By Diego Garro
Hosted in Phipps Hall in the imposing Creative Arts Building at Huddersfield University, Concert 12 was the last of the series of ICMC 2011 lunchtime events and, regrettably, failed to excite as much as the previous, thoroughly outstanding concerts. The medium-size venue, not more than functional in its architectural feel, boasted a state-of-the-art audio/video projection system capable of delivering pristinely accurate sonic detail. On occasion the power conveyed by the multi-channel system was excessive, a painful reminder that unlimited possibilities in the manipulation of amplitudes, frequencies and spectral densities can hurt an audience of audiophiles as much as it can transfix it.
The acousmatic works by Manuella Blackburn and Felipe Otondo were authentic sonic treats. Blackburn’s Karita Oto, inspired by the sonic and musical iconography of Tokyo, indulged unashamedly in phonographic tourism while crafting a joyful work of immaculate precision and compelling character. The superb quality of the microphone recordings, along with the attention given to their spatial presence, gave the myriad of dense streams an irresistibly charming, almost tactile feel: it was wood, skins and metal of a Japan suspended in time and space, tingling playfully, echoing who knows what ancient myths, roaring with all their might.

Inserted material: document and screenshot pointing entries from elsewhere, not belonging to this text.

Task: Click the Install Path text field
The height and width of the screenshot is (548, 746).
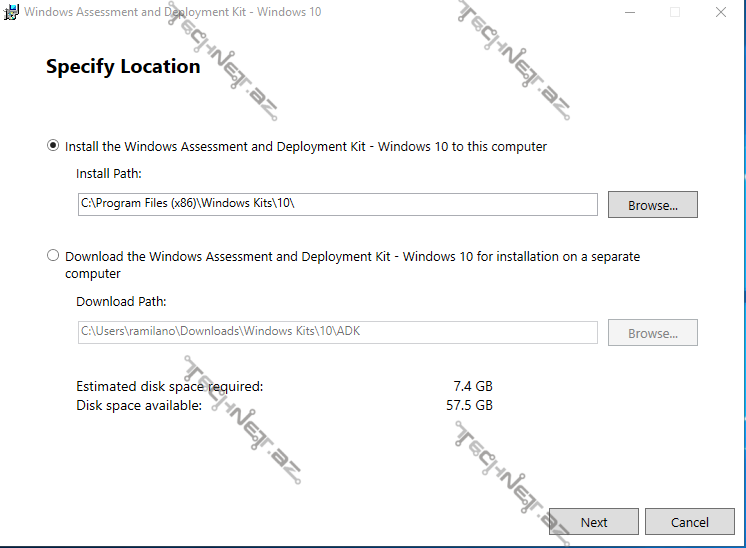Action: 337,204
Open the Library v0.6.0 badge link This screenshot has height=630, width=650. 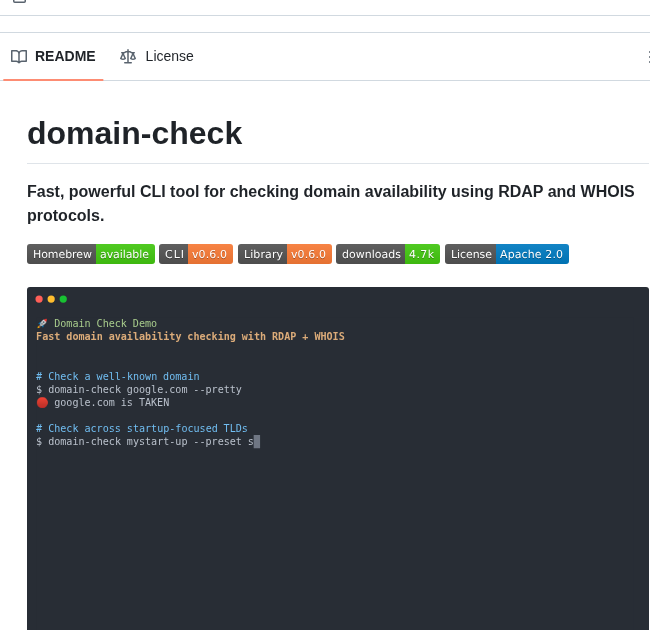[x=285, y=254]
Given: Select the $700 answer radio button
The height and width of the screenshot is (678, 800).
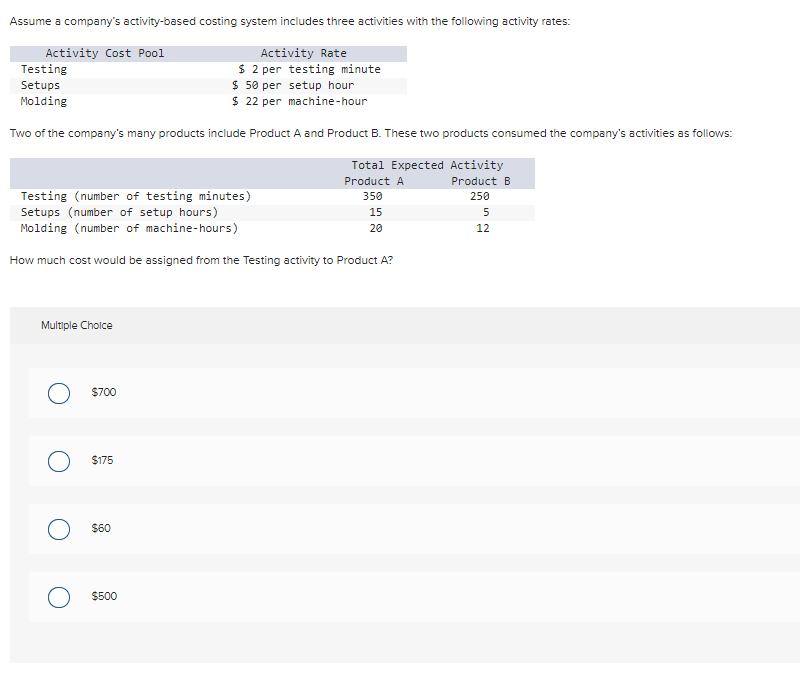Looking at the screenshot, I should [x=59, y=393].
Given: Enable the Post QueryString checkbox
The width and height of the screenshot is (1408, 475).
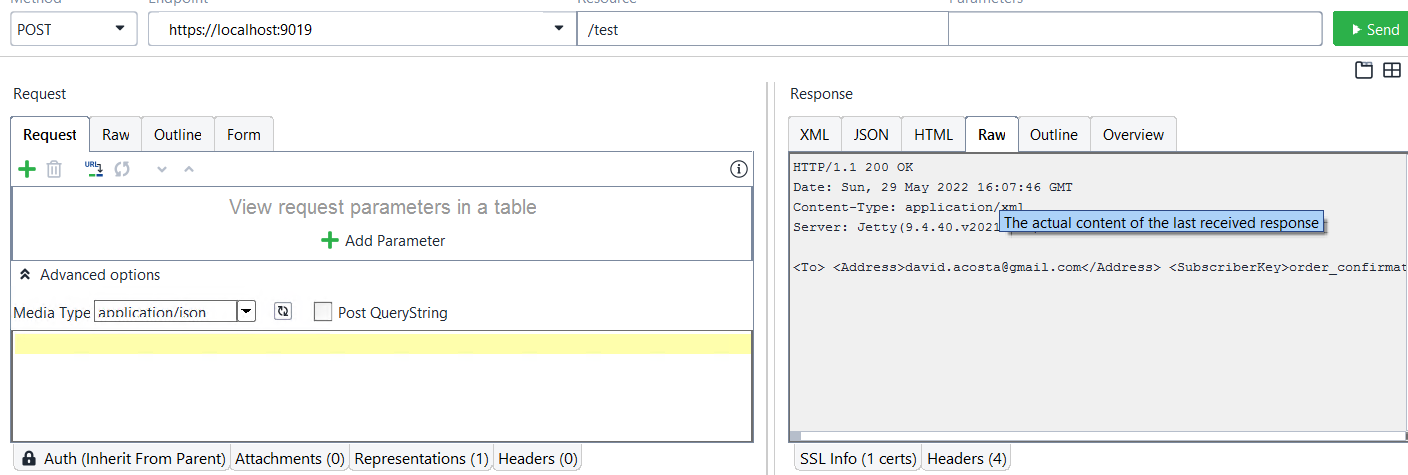Looking at the screenshot, I should tap(323, 312).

Otondo’s Ciguri exploits yet another cliché of the acousmatic genre (bell sounds). What initially appeared not much more than an étude on inharmonic spectra became a beautifully musical extravaganza of metallic resonances and polyrhythmically criss-crossing sequences, building a surprisingly lush sonic texture out of relatively simple timbres.
Blackburn’s and Otondo’s works (as well as David Berezan’s or Natasha Barrett’s, just to mention a few of those presented in this year’s conference) are a revealing testimony to the present position of the acousmatic-electroacoustic culture, its innovative propulsion perhaps ebbing away as the decades roll on, but still expressing musical gems in what we may regard as new ‘classics’ of the genre.
The audio-visual features in this concert were frankly disappointing, especially in view of the lofty standards set not only by the aforementioned acousmatic works but, more importantly, by the generally very high quality of all works presented throughout ICMC 2011, including much better accomplished audiovisual compositions and performances programmed during the other lunchtime concerts, evening shows and day-long listening marathons.
Mark Pilkington’s Cameradown utilised a technically effective, thoroughly detailed, and often extremely frantic audio and video montage. But these commendable qualities failed to disguise a sonically crude language and a visual design deprived of the morphological richness one would expect in a modern, technologically aided presentation.
Todor Todoroff and Laura Guerra’s Beyond the Divide was a work originally created as an intermedia presentation of electroacoustic sounds + dance, and one wonders whether it should have remained so. The version presented here (sounds + video track) featured high-resolution, strongly contrasted imagery that contemplatively explored some plastic, textural qualities of the actresses’ bodies and gestural motions, but quickly entangled itself into an over-conceptualised montage. The sonic and musical qualities of the soundtrack are side-lined, as the viewer’s attention is captured by the cold physicality of the women on the screen, their roles and their stories, whose meanings are all impossible to make sense of.
The version of Maurice Wright’s Darwiniana presented at the ICMC is a reduction for electroacoustic sounds and video track of a work originally written for ensemble, tape and visuals. Without the live musicians performing the score, the work loses its most engaging dramatic element, exposing the unrefined nature of its sounds and imagery, a fragmentary construction and an unmistakably passé character of both sonic and visual design.
Edgar Barroso’s Binary Opposition, the audiovisual work that closed the programme, showed a good degree of sonic cohesion albeit articulated through countless instances of broadband noises continuously fighting each other for spectral space within the mix. The video track, with its focus on saturated colours, provided a somewhat convincing counterpart for the unfocussed materials in the soundtrack, a sort of audio-visual spectral dissonance. The great variety of visual archetypes failed to assemble into a cohesive whole and the piece generally lacked as much definition in the audio as it lacked purpose in the video.
Diego Garro is a composer of electroacoustic music and video. He holds a lectureship at Keele University (UK) where he teaches Composition, Music Technology and Video Art.